**What is needed**
Print the following material verbatim, line for line, without any alteration.

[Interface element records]

• • • • • • •

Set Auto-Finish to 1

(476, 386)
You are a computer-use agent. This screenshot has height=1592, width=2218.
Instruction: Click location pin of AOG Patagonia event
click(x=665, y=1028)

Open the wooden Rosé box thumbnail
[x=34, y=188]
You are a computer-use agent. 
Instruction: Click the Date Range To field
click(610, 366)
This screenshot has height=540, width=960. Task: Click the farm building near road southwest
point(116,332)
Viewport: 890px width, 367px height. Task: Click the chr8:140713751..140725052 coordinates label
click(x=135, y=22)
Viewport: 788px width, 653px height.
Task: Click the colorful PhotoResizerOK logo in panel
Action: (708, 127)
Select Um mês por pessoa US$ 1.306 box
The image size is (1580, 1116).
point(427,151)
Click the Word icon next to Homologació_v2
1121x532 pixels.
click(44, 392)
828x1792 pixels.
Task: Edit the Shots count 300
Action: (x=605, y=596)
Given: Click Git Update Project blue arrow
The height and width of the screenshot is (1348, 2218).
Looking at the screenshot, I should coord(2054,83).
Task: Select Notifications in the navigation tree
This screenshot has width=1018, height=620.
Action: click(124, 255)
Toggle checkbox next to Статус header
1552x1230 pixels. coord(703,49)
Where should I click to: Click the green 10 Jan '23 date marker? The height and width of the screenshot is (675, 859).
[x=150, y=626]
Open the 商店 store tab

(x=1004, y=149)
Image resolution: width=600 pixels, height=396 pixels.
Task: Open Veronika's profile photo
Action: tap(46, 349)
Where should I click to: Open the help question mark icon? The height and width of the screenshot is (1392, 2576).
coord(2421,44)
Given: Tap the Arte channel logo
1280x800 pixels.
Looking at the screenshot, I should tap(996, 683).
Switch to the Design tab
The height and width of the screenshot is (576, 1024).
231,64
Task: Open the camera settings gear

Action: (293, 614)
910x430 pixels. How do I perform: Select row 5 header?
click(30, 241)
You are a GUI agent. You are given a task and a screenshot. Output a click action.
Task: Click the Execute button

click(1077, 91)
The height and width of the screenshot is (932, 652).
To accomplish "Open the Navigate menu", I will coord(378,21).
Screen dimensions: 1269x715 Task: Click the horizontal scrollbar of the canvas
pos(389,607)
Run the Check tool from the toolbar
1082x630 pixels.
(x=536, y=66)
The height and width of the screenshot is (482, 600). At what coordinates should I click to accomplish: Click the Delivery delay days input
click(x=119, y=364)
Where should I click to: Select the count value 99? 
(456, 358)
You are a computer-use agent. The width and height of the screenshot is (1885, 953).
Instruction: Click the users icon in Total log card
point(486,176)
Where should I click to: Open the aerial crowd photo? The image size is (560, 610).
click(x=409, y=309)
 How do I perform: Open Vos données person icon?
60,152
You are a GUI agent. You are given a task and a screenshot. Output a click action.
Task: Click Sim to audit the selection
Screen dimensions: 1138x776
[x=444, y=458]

• • • • • • •

**Solution for this task**
Set Auto-Finish to 1

(476, 386)
You are a computer-use agent. This screenshot has height=1592, width=2218.
Instruction: Click location pin of AOG Patagonia event
click(x=665, y=1028)

Open the wooden Rosé box thumbnail
[x=34, y=188]
You are a computer-use agent. 
Instruction: Click the Date Range To field
click(610, 366)
This screenshot has height=540, width=960. Task: Click the farm building near road southwest
point(116,332)
Viewport: 890px width, 367px height. Task: Click the chr8:140713751..140725052 coordinates label
click(x=135, y=22)
Viewport: 788px width, 653px height.
Task: Click the colorful PhotoResizerOK logo in panel
Action: (708, 127)
Select Um mês por pessoa US$ 1.306 box
The image size is (1580, 1116).
point(427,151)
Click the Word icon next to Homologació_v2
1121x532 pixels.
click(44, 392)
828x1792 pixels.
Task: Edit the Shots count 300
Action: (x=605, y=596)
Given: Click Git Update Project blue arrow
The height and width of the screenshot is (1348, 2218).
Looking at the screenshot, I should coord(2054,83).
Task: Select Notifications in the navigation tree
This screenshot has width=1018, height=620.
Action: click(124, 255)
Toggle checkbox next to Статус header
1552x1230 pixels. coord(703,49)
Where should I click to: Click the green 10 Jan '23 date marker? The height and width of the screenshot is (675, 859).
[x=150, y=626]
Open the 商店 store tab

(x=1004, y=149)
Image resolution: width=600 pixels, height=396 pixels.
Task: Open Veronika's profile photo
Action: tap(46, 349)
Where should I click to: Open the help question mark icon? The height and width of the screenshot is (1392, 2576).
coord(2421,44)
Given: Tap the Arte channel logo
1280x800 pixels.
Looking at the screenshot, I should tap(996, 683).
Switch to the Design tab
The height and width of the screenshot is (576, 1024).
231,64
Task: Open the camera settings gear

Action: (293, 614)
910x430 pixels. How do I perform: Select row 5 header?
click(30, 241)
You are a GUI agent. You are given a task and a screenshot. Output a click action.
Task: Click the Execute button

click(1077, 91)
The height and width of the screenshot is (932, 652).
To accomplish "Open the Navigate menu", I will coord(378,21).
Screen dimensions: 1269x715 Task: Click the horizontal scrollbar of the canvas
pos(389,607)
Run the Check tool from the toolbar
1082x630 pixels.
(x=536, y=66)
The height and width of the screenshot is (482, 600). At what coordinates should I click to accomplish: Click the Delivery delay days input
click(x=119, y=364)
Where should I click to: Select the count value 99? 
(456, 358)
You are a computer-use agent. The width and height of the screenshot is (1885, 953).
Instruction: Click the users icon in Total log card
point(486,176)
Where should I click to: Open the aerial crowd photo? The image size is (560, 610).
click(x=409, y=309)
 How do I perform: Open Vos données person icon?
60,152
You are a GUI agent. You are given a task and a screenshot. Output a click action.
Task: Click Sim to audit the selection
Screen dimensions: 1138x776
[x=444, y=458]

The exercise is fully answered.